+++ MATERIAL PROVIDED

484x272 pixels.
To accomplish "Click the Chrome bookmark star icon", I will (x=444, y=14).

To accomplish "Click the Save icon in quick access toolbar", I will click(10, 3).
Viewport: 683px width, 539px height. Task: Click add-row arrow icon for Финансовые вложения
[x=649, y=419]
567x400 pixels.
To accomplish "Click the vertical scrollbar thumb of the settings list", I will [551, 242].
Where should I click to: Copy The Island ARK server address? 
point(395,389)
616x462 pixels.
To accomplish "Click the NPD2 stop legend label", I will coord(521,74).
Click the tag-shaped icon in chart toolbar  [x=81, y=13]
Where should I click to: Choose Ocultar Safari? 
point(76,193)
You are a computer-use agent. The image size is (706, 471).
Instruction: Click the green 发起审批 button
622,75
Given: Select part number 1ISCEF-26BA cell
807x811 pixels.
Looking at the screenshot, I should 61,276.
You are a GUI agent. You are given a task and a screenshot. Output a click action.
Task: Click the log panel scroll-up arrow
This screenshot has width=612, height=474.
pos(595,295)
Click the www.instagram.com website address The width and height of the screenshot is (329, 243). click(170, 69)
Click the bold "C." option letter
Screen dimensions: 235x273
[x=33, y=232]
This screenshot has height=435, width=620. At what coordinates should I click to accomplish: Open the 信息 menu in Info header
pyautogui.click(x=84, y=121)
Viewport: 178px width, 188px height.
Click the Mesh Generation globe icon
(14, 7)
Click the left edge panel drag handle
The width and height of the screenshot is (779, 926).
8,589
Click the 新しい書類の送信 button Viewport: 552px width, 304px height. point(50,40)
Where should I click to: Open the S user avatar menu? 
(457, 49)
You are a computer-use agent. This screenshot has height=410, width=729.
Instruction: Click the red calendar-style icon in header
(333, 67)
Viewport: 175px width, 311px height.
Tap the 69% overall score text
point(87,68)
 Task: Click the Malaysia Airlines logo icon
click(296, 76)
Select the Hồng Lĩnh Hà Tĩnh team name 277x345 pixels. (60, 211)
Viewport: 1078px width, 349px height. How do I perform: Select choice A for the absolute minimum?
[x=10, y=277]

++++++

- INSTRUCTIONS TO FOLLOW: Restate all of the material above exactly as written.

- TASK ANSWER:
484x272 pixels.
To accomplish "Click the Chrome bookmark star icon", I will (x=444, y=14).

To accomplish "Click the Save icon in quick access toolbar", I will click(10, 3).
Viewport: 683px width, 539px height. Task: Click add-row arrow icon for Финансовые вложения
[x=649, y=419]
567x400 pixels.
To accomplish "Click the vertical scrollbar thumb of the settings list", I will [551, 242].
Where should I click to: Copy The Island ARK server address? 
point(395,389)
616x462 pixels.
To accomplish "Click the NPD2 stop legend label", I will coord(521,74).
Click the tag-shaped icon in chart toolbar  [x=81, y=13]
Where should I click to: Choose Ocultar Safari? 
point(76,193)
You are a computer-use agent. The image size is (706, 471).
Instruction: Click the green 发起审批 button
622,75
Given: Select part number 1ISCEF-26BA cell
807x811 pixels.
Looking at the screenshot, I should 61,276.
You are a GUI agent. You are given a task and a screenshot. Output a click action.
Task: Click the log panel scroll-up arrow
This screenshot has width=612, height=474.
pos(595,295)
Click the www.instagram.com website address The width and height of the screenshot is (329, 243). click(170, 69)
Click the bold "C." option letter
Screen dimensions: 235x273
[x=33, y=232]
This screenshot has height=435, width=620. At what coordinates should I click to accomplish: Open the 信息 menu in Info header
pyautogui.click(x=84, y=121)
Viewport: 178px width, 188px height.
Click the Mesh Generation globe icon
(14, 7)
Click the left edge panel drag handle
The width and height of the screenshot is (779, 926).
8,589
Click the 新しい書類の送信 button Viewport: 552px width, 304px height. point(50,40)
Where should I click to: Open the S user avatar menu? 
(457, 49)
You are a computer-use agent. This screenshot has height=410, width=729.
Instruction: Click the red calendar-style icon in header
(333, 67)
Viewport: 175px width, 311px height.
Tap the 69% overall score text
point(87,68)
 Task: Click the Malaysia Airlines logo icon
click(296, 76)
Select the Hồng Lĩnh Hà Tĩnh team name 277x345 pixels. (60, 211)
Viewport: 1078px width, 349px height. How do I perform: Select choice A for the absolute minimum?
[x=10, y=277]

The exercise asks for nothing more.